As anyone who lives in New York and keeps abreast of food fads knows, the intersection of Clinton and Bay by the Red Hook soccer fields is the place to be if you’re a street grub aficionado, and are from Ecuador, Mexico, or 145 Street, or if you pretend to be a street grub aficionado, and are a hipster.
The dozen stands of Latino food, shrouded in blue tarps and baking under the sun every weekend from April through October for the last 30 years, have lately been knighted the final word in Real by New York Magazine and the New York Times. Despite these endorsements, they are. So the granola and aviator crowd has come to roost, and the fences are tricked out with a spanking new yellow sign welcoming you to “Red Hook!” in two languages, put up by something called the Food Vendors Committee of Red Hook Park, Inc., which used to be a bunch of folks frying up some chimichangas on a Sunday afternoon so they wouldn’t go hungry watching the game. Then the Department of Health got involved, Chuck Schumer got on board, and the ‘Hook stalls became a cultural movement that needed saving, like the whales back in ’77.
But all this matters little, because the Salvadoran pupusas, Columbian empanadas, Mexican tacos, Ecuadorian ceviche, and Peruvian tamales are still down-home good and greasy paper plate-staining fare, a culinary Latin American Free Trade Market that – Lord be praised – hasn’t caved in to the microgreens revolution. Not all the offerings are perfect, but most hold up pretty well against anything you’d get from a Quechua grandma serving heaven in a bowl from a frigid market stall in Urubamba. And the 4,000 people who reportedly visit the stands on any given dusty Sunday seem to agree, which gives me hope that my generation, officially converted to the gym cult, still unofficially believes in complex carbohydrates.

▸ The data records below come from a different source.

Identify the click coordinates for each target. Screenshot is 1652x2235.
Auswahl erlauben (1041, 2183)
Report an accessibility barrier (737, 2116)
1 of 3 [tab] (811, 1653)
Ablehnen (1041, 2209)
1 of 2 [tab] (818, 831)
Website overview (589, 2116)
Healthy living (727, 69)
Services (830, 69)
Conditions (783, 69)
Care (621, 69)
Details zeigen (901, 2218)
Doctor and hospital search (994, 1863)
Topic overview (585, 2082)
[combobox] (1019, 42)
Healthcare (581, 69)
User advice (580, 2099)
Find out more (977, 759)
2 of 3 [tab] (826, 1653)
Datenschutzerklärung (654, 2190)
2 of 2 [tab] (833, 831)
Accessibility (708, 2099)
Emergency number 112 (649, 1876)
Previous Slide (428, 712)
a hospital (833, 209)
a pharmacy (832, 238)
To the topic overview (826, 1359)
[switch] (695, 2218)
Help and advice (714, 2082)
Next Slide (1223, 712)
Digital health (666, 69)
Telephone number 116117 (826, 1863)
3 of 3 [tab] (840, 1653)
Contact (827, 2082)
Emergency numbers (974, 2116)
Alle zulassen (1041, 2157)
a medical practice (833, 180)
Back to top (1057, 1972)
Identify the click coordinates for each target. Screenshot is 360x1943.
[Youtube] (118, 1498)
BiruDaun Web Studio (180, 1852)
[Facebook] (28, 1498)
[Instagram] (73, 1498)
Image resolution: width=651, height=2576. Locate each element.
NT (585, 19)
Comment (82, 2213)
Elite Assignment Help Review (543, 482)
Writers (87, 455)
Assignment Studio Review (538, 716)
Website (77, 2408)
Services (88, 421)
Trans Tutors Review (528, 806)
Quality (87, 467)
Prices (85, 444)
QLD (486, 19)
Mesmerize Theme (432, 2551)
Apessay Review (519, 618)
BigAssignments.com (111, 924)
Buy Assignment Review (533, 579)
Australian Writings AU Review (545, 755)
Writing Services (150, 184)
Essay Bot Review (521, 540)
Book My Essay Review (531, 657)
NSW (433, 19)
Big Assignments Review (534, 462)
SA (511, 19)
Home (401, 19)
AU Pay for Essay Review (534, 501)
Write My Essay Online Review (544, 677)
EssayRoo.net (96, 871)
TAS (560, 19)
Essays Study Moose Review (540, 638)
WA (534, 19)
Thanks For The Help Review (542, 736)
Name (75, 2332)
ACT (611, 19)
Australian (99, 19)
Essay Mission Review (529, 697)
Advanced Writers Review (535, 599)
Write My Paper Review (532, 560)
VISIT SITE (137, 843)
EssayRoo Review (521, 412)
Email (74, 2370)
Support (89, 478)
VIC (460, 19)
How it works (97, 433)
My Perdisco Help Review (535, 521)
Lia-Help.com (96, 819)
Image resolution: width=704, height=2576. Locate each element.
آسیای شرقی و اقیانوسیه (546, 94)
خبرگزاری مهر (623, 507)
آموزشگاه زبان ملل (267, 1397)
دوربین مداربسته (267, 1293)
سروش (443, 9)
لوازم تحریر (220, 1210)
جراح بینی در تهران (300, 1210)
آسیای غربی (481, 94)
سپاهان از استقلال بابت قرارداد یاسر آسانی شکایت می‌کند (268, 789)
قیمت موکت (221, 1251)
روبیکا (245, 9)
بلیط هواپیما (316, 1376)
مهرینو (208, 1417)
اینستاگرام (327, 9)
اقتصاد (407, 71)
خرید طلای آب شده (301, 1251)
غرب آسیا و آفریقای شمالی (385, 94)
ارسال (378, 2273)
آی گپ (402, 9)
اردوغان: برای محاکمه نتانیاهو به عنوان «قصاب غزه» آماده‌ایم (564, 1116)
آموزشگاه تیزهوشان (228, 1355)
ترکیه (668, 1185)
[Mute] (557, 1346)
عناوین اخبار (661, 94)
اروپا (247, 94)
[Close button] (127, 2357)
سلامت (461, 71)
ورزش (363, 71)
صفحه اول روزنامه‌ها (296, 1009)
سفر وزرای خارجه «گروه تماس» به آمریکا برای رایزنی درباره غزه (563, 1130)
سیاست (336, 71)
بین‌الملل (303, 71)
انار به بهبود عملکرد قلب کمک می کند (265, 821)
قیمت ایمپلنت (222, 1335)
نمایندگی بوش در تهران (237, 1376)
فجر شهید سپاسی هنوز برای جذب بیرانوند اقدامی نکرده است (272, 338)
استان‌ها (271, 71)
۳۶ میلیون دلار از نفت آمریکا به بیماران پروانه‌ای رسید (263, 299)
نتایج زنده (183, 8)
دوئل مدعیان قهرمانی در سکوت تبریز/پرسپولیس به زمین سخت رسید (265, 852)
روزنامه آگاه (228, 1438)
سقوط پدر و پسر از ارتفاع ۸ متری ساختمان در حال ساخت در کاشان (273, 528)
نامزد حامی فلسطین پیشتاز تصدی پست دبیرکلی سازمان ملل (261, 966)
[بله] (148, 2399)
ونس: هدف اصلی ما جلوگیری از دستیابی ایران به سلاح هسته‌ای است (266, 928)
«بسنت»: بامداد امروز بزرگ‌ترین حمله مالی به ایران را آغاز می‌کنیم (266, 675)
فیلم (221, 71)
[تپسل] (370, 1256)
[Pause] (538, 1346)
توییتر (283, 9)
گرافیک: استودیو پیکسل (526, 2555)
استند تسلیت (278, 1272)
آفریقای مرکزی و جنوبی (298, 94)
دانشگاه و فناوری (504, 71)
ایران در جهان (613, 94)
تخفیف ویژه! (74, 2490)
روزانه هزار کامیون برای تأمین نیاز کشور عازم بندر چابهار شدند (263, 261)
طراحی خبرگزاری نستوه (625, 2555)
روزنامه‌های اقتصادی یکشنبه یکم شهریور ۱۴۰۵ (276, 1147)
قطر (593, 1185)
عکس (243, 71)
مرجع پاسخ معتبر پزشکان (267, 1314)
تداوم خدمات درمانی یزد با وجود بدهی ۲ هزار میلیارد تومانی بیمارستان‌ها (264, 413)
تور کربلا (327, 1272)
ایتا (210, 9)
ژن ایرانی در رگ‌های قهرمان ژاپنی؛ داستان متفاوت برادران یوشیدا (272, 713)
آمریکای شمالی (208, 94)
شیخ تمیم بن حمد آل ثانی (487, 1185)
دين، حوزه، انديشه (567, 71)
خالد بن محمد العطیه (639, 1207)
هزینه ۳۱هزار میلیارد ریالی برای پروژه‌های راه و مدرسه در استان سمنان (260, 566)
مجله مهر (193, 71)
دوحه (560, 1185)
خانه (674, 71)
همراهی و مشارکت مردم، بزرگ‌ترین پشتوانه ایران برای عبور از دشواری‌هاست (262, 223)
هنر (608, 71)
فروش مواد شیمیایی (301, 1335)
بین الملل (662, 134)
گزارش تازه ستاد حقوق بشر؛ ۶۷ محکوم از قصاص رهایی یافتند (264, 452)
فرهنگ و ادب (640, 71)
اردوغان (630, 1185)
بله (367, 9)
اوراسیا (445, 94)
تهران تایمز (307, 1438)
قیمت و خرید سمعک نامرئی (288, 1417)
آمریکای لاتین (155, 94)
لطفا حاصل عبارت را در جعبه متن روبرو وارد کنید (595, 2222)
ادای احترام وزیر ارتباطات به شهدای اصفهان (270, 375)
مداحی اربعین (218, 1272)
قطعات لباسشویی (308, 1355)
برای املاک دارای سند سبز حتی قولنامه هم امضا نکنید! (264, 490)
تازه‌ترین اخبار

Merengue and Mexican rap play dueling banjos from boom boxes and car radios, and Janet Lainez rolls her hips as she rolls her dough before throwing it into her hell-raising vat of boiling oil. Most of the cooks are women with efficient hands and Yankee caps who chop and churn and yank and slap like compact Kung-fu masters you wouldn’t want to meet on the wrong side of some dark alley at night. Watching Maria Vaquero rip an ear of corn off the grill and, in rapid succession, impale it, douse it with lime, slather it in mayo, roll it in queso blanco, and grind paprika into its very soul is enough to give any man anal penetration nightmares for a week. But the brain-curdling sourness of the lime and the nasal sting of the spice balance the sweetness of the charred yet moist corn, and the cheese and lime sizzle off each other; the experience is akin to sticking a box of Pop Rocks down your throat. Only awesome. Lime and corn are the health nut’s answer to Sour Patch Kids and Coke.
After anchoring my ass to the horchata-stained benches three weekends in a row, I’ve decided that curried shrimp and pineapple can take a long walk off a short pier. The stalls by the dockyards have gustatory mixed marriages covered, and unlike a lot of the crossbreeding that goes down in conceptual kitchens these days, here it actually works. The platanos fritos are slightly resistant on the outside, creamy on the inside, their natural sugar content mellowed by the bland, chewy mozzarella oozing its white way through a slit down the banana’s midsection. The papusas – soft, doughy, Plain Jane comfort food – are best inhaled in concert with the paprika’ed elotes, soothing the stomach some before the next onslaught of salsa verde leaves your sinuses in a balled napkin on the ground.
The pork skins, however, are brittle and salty and taste like burnt tires, and you should get them if you go for that sort of thing, but the vulvic ceviche, lime-spiced, smooth, and cold, is a hell of a lot more fun. To kill your weekly calorie count off in an afternoon, I’d suggest pulpous mango dappled with salt, like Eve’s apple in sea brine; it’s reason enough to make the trek.
And then I’d suggest rolling on over to the bleachers, catching 40 winks in the sun, and screaming at the soccer players with jobless old men whose teeth are rotting.